= Provided text =
- Reviewed on Friday, March 27, 2015
- Grades Used: K-10
- Dates used: 2014-present
Although this program bills itself as a mostly complete curriculum, the focus is strongly on History and Literature. So let me address those first.
Wow! As far as I'm concerned, this is about as complete and thorough a history program as I've ever seen. Each of the 4 historical eras of history (Ancient World, Medieval, Pre-Modern, and Modern) are thoroughly delved into in a rotating pattern (So you can go through each era once per year, then after 4 years start over with a much more in-depth coverage as your child ages). The youngest child (i.e. Kindergarten level) may find the information a bit over his/her head, but just a cursory understanding is expected at that level anyway, so it's not a problem. And the highest grades (High school Rhetoric level) would be challenging for even a college aged child. However, since when a person gets the teacher/student guide packet, all grade levels for that particular historical era are included, it's easy to move your child around between the difficulty levels as needed without feeling like you are wasting money.
The history is a 'living book' approach, so it is expected that a parent either buys or finds at the library a TON of books each year. This can be expensive or not, depending on your library. In younger years, substitutions can be easily made (for example, in 1st grade if you student is learning about, say, Ancient Egypt, any library picture book on the subject would be good enough, especially if you glance at the week summary and make sure your book(s) address things like the Nile River or Mummies as appropriate.) Later years are much more difficult to make substitutions, unless you give your child the discussion/thinking questions and have your child research the answers on their own. Still very do-able, but much more difficult without the particular books recommended by the program.

= Parts of the exercise =
**A)** Translate this sentence from the curriculum review into Spanish: "This can be expensive or not, depending on your library."
**B)** Extend the curriculum review by writing what comes after its final sentence.
The records have no connection to the curriculum review.

= Data listing =
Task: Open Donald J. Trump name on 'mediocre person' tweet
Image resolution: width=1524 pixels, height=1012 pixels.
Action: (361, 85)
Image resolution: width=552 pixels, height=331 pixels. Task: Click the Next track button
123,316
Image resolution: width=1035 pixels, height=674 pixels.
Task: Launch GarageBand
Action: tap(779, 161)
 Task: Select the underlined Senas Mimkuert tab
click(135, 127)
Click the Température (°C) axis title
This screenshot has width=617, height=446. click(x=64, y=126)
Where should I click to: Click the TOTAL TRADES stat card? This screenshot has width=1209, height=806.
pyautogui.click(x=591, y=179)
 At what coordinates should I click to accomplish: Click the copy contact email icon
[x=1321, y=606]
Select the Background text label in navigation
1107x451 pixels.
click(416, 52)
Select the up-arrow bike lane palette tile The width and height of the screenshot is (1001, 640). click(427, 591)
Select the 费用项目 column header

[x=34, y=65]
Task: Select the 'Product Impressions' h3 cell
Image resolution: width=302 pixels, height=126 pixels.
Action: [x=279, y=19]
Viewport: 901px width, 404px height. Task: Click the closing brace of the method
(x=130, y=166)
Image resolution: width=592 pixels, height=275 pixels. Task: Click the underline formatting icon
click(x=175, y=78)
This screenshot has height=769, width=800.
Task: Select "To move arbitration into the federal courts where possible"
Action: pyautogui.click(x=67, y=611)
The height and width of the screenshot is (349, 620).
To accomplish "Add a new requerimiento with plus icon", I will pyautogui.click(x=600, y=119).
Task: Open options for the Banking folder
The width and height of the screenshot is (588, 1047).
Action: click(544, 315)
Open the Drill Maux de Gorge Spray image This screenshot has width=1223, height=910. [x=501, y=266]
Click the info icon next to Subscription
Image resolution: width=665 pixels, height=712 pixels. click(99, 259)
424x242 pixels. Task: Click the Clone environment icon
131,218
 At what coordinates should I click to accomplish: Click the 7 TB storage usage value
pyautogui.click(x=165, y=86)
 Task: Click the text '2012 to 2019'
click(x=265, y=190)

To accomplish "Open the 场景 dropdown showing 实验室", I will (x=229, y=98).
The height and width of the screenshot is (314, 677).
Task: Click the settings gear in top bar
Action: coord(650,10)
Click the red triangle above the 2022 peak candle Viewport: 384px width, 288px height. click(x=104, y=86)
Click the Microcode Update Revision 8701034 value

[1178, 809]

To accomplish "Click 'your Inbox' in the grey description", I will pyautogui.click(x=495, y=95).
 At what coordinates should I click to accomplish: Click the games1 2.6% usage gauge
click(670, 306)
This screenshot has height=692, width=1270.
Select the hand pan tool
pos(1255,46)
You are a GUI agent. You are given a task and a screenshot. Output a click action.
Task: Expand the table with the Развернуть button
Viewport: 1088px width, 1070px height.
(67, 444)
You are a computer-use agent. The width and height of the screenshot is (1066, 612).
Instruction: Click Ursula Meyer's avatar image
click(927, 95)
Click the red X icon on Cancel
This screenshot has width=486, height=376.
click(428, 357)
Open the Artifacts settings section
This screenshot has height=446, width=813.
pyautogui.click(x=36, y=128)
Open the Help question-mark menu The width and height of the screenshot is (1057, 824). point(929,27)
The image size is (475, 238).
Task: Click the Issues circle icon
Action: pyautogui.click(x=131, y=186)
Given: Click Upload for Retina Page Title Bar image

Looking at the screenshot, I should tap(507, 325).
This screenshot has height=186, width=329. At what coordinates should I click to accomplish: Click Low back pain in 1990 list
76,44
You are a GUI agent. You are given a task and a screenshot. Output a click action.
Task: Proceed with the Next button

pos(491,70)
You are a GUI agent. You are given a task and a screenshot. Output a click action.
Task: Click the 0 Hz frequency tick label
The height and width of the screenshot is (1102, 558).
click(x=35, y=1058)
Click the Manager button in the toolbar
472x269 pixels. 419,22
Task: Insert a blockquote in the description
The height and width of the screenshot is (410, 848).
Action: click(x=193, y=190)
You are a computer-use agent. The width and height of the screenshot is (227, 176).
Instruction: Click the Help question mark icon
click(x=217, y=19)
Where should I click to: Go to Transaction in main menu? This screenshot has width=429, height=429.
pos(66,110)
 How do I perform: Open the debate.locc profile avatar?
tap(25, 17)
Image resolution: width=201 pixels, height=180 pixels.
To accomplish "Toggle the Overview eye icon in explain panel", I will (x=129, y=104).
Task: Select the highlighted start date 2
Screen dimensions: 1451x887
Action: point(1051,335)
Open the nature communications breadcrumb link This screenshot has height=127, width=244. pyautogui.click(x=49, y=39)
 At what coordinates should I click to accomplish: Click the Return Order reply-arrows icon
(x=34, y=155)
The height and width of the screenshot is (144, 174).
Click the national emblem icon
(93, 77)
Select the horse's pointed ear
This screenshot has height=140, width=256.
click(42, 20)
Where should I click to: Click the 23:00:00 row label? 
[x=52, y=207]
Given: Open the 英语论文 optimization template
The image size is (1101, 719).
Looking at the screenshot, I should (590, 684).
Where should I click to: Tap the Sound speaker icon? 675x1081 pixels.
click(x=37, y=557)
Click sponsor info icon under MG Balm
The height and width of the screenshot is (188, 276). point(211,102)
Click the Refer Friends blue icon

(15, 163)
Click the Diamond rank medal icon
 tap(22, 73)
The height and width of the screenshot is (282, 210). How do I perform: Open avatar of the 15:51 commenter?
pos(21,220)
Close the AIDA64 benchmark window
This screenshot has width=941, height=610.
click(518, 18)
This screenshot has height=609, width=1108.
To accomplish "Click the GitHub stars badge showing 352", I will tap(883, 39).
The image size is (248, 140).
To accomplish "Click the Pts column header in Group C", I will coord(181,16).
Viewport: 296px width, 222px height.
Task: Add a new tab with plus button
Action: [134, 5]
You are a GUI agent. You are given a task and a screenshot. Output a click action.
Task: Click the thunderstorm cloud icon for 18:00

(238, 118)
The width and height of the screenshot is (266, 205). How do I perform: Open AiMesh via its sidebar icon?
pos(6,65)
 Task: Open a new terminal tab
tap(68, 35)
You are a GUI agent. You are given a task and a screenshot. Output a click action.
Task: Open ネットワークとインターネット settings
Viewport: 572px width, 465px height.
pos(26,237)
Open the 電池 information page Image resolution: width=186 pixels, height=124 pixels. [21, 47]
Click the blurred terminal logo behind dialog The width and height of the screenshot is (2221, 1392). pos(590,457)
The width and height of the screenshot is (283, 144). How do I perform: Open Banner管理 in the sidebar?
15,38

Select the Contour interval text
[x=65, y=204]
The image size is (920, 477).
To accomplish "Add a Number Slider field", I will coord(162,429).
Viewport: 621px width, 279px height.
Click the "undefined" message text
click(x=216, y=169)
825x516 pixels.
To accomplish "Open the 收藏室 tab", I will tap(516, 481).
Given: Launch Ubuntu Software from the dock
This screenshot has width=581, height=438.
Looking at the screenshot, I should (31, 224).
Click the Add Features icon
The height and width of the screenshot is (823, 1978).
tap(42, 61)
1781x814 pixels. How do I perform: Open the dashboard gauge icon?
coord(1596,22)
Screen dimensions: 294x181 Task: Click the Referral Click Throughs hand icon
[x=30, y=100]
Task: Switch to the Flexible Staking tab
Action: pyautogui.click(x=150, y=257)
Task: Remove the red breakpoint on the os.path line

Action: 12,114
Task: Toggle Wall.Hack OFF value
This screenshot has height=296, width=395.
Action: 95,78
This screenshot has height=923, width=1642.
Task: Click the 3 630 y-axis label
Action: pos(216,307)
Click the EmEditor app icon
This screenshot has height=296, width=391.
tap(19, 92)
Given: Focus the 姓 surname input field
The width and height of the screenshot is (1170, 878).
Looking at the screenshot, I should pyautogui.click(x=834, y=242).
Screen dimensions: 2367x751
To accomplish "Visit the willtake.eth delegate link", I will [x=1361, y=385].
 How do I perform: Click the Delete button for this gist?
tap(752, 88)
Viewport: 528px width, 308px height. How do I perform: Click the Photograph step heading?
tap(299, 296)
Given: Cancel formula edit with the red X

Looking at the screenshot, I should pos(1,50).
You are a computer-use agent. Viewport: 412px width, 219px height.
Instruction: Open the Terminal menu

= Results by task =
**A)** Esto puede ser caro o no, dependiendo de tu biblioteca.

**B)**
The history, like almost every other history, focuses mostly on Western civilization, but not exclusively, and not blindly (it is perhaps optimistic about the motives behind 'heroes', but it doesn't shy away from books that describe a person's faults either). As an example, the American Civil War is pretty white-washed for the youngest years, but by the Rhetoric stage, a child is learning that the situation wasn't solely about slavery and that both sides of the conflict had legitimate grievances. As far as non-Western countries go, the program spends at least several weeks per year on *something* that's outside of that group - whether that means a week on Ancient China or a week on the South American nations pre-colonization or what-have-you. Personally, I feel that the focus of the history is pretty understandable since most of the people who will be using the program have had their current lives and the lives of most of their ancestors effected by the events described (as opposed to, say, focusing months on the various Empires of China which are probably less relevant). A parent can, of course, always supplement, but I find the History so meaty already that I don't feel the need.
Interwoven with the history are several other 'side subjects'. For example, geography. This program does an excellent job of encouraging students to know historical geography (for example, the extent of various historical empires or the path of various explorers), so if you want your child to know more than state capitals, this works out well.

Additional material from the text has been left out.